In both cases the output looks like this:

Population estimate:
 mean   sd
  0.7 0.02

Estimates by age:
   age mean   sd
 18-35  0.7 0.06
 36-55  0.8 0.03
 56-65  0.8 0.02
   66+  0.7 0.04

Estimates by gender:
    gender mean   sd
      male  0.8 0.02
    female  0.6 0.04
 nonbinary  0.6 0.09

When summarizing by multiple grouping variables using by the aggregate method is called multiple times internally (since it only accepts one by variable at a time currently).

When summarizing by multiple grouping variables using precomputed aggregated estimates, they are passed in as a list.
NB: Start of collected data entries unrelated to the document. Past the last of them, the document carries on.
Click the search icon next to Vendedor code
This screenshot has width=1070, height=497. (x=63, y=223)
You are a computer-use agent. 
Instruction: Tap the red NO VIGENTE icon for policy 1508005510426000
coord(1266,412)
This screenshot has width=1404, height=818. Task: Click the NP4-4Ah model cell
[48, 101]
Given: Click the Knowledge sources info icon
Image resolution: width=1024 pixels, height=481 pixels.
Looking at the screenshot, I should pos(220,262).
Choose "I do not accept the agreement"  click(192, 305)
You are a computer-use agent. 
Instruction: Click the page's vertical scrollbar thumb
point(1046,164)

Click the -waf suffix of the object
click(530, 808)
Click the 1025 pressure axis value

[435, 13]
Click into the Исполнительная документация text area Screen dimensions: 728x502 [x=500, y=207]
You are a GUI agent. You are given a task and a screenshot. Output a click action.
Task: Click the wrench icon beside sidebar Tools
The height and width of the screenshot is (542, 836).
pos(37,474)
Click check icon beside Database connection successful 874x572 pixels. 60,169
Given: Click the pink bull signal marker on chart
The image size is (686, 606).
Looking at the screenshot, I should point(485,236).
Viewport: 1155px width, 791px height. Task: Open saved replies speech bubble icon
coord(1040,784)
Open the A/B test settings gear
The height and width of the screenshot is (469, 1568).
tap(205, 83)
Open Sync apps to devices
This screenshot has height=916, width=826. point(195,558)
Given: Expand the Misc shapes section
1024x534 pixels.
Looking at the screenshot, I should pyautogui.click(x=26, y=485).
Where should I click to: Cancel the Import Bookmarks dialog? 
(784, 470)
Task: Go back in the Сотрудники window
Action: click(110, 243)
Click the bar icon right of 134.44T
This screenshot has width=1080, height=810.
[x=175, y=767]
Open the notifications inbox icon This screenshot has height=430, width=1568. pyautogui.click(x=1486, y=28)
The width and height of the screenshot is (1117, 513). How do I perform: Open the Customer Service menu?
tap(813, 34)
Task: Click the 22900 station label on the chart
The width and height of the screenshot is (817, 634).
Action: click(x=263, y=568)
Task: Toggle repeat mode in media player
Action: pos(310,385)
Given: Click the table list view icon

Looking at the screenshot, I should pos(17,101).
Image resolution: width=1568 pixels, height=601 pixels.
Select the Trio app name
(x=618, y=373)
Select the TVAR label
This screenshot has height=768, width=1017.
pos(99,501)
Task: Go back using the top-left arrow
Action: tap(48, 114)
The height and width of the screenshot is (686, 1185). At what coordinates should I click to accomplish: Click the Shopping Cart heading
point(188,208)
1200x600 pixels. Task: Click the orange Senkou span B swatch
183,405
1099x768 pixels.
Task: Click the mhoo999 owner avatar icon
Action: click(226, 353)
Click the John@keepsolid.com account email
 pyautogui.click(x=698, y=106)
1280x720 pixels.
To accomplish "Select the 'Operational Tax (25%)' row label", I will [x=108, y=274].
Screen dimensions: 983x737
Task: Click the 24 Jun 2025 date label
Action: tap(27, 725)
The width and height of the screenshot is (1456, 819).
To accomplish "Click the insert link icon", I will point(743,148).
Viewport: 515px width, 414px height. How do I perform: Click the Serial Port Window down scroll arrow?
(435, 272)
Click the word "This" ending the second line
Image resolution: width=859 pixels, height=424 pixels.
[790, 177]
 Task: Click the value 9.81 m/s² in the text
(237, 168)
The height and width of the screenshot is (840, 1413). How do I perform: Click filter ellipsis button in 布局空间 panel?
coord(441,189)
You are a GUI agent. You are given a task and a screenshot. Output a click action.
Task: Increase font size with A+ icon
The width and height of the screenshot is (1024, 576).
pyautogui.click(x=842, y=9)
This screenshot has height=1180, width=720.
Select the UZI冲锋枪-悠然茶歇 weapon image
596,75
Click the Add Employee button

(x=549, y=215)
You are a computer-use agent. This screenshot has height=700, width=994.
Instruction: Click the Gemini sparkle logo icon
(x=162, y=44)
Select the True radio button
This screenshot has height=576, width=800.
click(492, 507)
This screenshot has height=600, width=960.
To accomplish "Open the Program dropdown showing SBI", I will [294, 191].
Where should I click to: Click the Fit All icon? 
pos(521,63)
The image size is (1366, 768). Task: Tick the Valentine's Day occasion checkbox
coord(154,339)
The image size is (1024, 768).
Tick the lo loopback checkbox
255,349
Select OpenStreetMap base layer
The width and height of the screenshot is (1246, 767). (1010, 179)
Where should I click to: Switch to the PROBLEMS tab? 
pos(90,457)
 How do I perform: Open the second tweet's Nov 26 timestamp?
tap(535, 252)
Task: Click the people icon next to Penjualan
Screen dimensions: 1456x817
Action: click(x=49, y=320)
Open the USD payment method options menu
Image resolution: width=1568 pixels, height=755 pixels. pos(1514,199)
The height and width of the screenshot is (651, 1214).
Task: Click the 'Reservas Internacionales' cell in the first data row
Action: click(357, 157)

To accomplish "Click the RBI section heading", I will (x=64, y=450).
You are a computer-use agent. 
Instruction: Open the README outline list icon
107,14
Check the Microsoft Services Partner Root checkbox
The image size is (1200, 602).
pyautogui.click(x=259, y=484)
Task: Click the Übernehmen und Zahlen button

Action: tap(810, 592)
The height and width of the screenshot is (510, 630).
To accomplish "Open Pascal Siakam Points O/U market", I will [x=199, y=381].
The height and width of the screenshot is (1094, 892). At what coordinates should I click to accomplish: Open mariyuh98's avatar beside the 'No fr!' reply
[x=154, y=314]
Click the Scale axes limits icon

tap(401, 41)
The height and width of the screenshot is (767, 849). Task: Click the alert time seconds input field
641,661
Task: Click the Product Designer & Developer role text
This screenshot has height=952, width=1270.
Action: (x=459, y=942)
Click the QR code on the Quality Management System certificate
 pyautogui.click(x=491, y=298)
@lauken13 @mitzimorris @RohanAlexander @Dewi-Amaliah Thoughts on this proposal? I can keep working on it in advance of Monday if you have any feedback. Otherwise no worries, we can talk about it on Monday.

jgabry commented 3 years ago

After talking with @RohanAlexander and @Dewi-Amaliah in the last meeting we decided to also add a stats argument for specifying a list of summary statistics to compute. Any names provided in the list are used as the names of the resulting columns in the output (names are inferred if not provided in the case that function name is specified as a string, otherwise there's an error) :

This example demonstrates all the valid ways of specifying stats:

stats = list("mean", banana = sd, p20 = function(x) quantile(x, 0.2))

In this case the output would have columns "mean" (the mean), "banana" (the standard deviation), and "p20" (the 20th percentile). So this supports giving the name of a function as a string (e.g. "mean"), providing the function object itself (e.g. sd without quotes), or provided a function definition (function(x) ...).